Love it! How neat. What an awesome organization! You are truly lucky to have that experience!
El


----------



## Sniper Bob (May 28, 2013)

Ellbow said:


> Love it! How neat. What an awesome organization! You are truly lucky to have that experience!
> El



Wish I could go again now. They have new wolf puppies you can hold and bottle feed right now.


----------



## Broken Arrow 68 (May 29, 2013)

Was he taking a lick to see if you were tasty enough?  LOL.


----------



## Sniper Bob (May 29, 2013)

He thought my wife tasted better!! haha


----------



## The Original Rooster (May 29, 2013)

Great pics! Y'all are braver than I am!


----------



## Canyon (May 31, 2013)

That first pic looks like you're about to lose your face to that wolf. Ears back and the look in his eye...thought you were a goners.


----------



## Nugefan (May 31, 2013)

RoosterTodd said:


> Great pics! Y'all are braver than I am!

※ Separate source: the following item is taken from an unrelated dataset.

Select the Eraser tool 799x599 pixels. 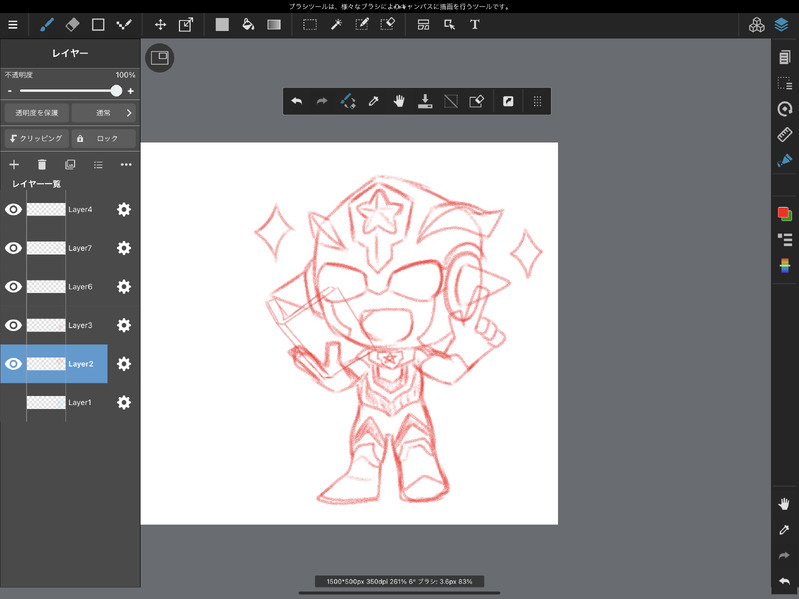[x=72, y=25]
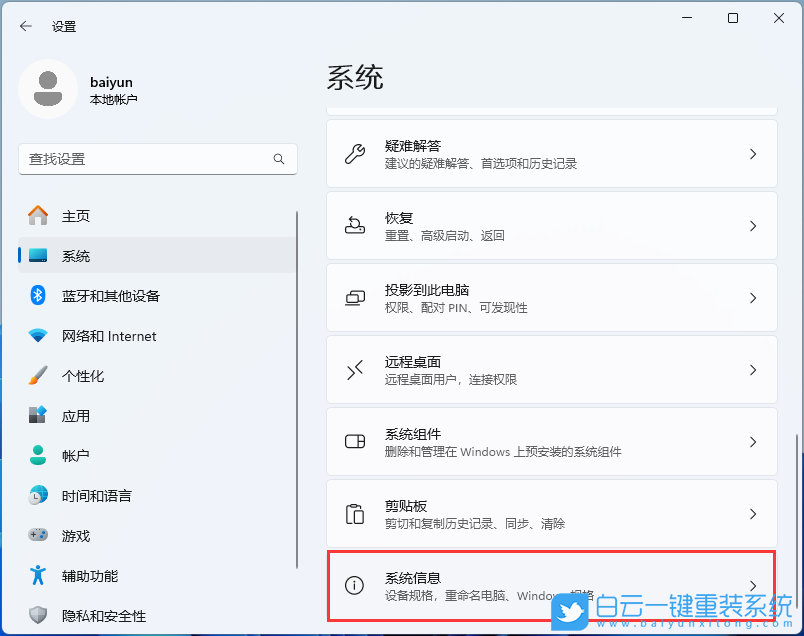Image resolution: width=804 pixels, height=636 pixels.
Task: Open 远程桌面 using its chevron arrow
Action: click(x=753, y=369)
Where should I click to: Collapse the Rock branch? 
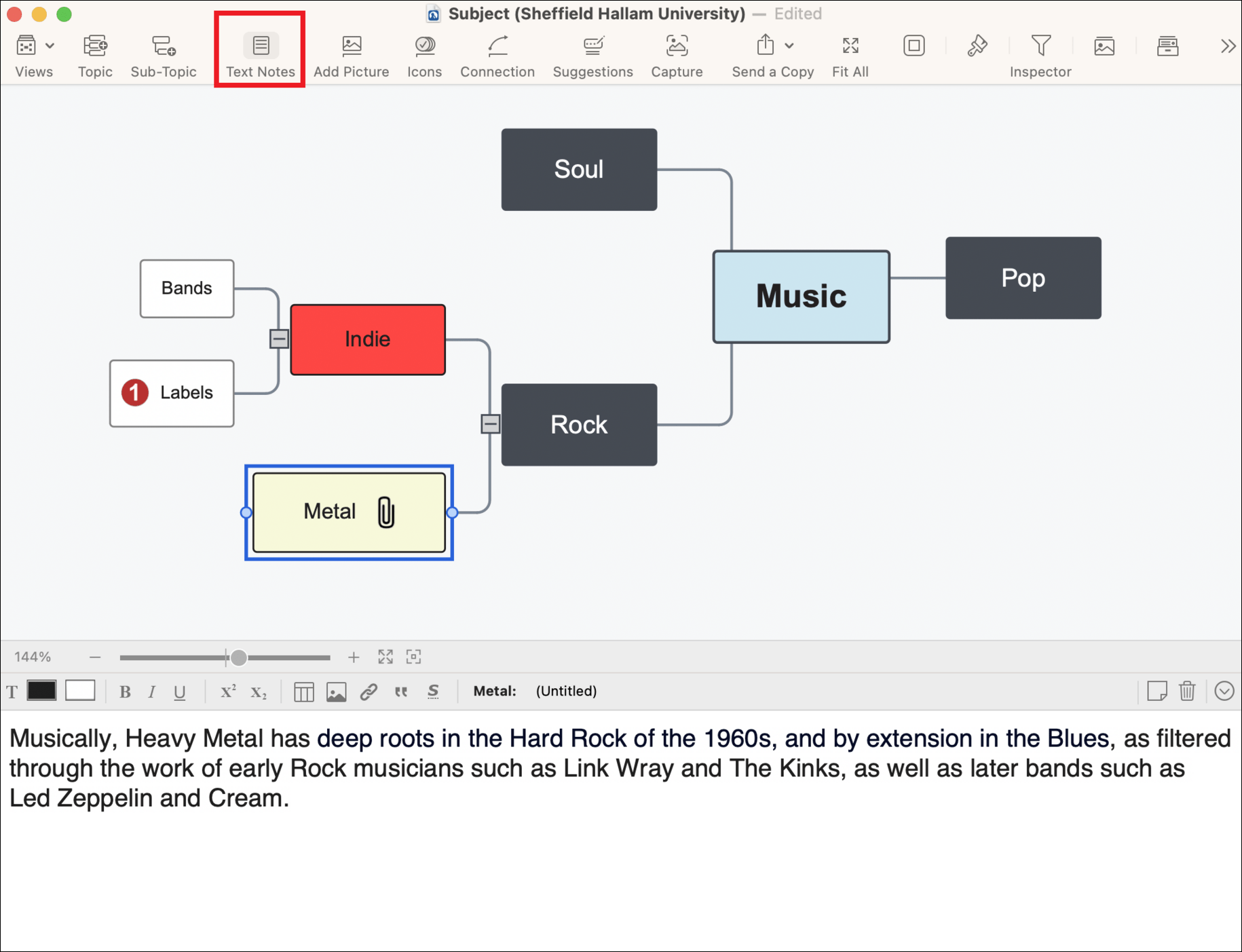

you know it ... look at it's eyes , look right thru you ...


----------



## Sniper Bob (Jun 4, 2013)

Nugefan said:


> you know it ... look at it's eyes , look right thru you ...



A footnote to folklore:

Little Red Riding Hood Lied!!!


----------



## Sniper Bob (Jun 16, 2013)

Nugefan said:


> you know it ... look at it's eyes , look right thru you ...



Actually it was good eye contact. Wolves are not blood thirsty villains you have been taught to believe your entire life. They are predators, just like a hawk, falcon, or eagle. But they are no more a threat to humans than a bald eagle is.


----------



## T.P. (Jun 16, 2013)

WoW! Very cool, indeed!


----------



## drumbum77 (Jul 16, 2013)

Absolutely awesome!!!  Coolest pictures ever!!!  Thanks for sharing!!!


----------



## pstrahin (Jul 16, 2013)

Happy birthday!!


----------



## Classe (Jul 18, 2013)

Look at that wolf's eyes!! and the ear's fold back  one false move and you are in trouble.
We had an accident last year here in sweden when a keeper was killed. The dont knew what triggered the attack but all five wolfs just tared her apart.


----------



## Hittin Bombs (Jul 22, 2013)

happy b day im only 3 behind


----------



## Sniper Bob (Jul 23, 2013)

Hittin Bombs said:


> happy b day im only 3 behind



Thank You.


----------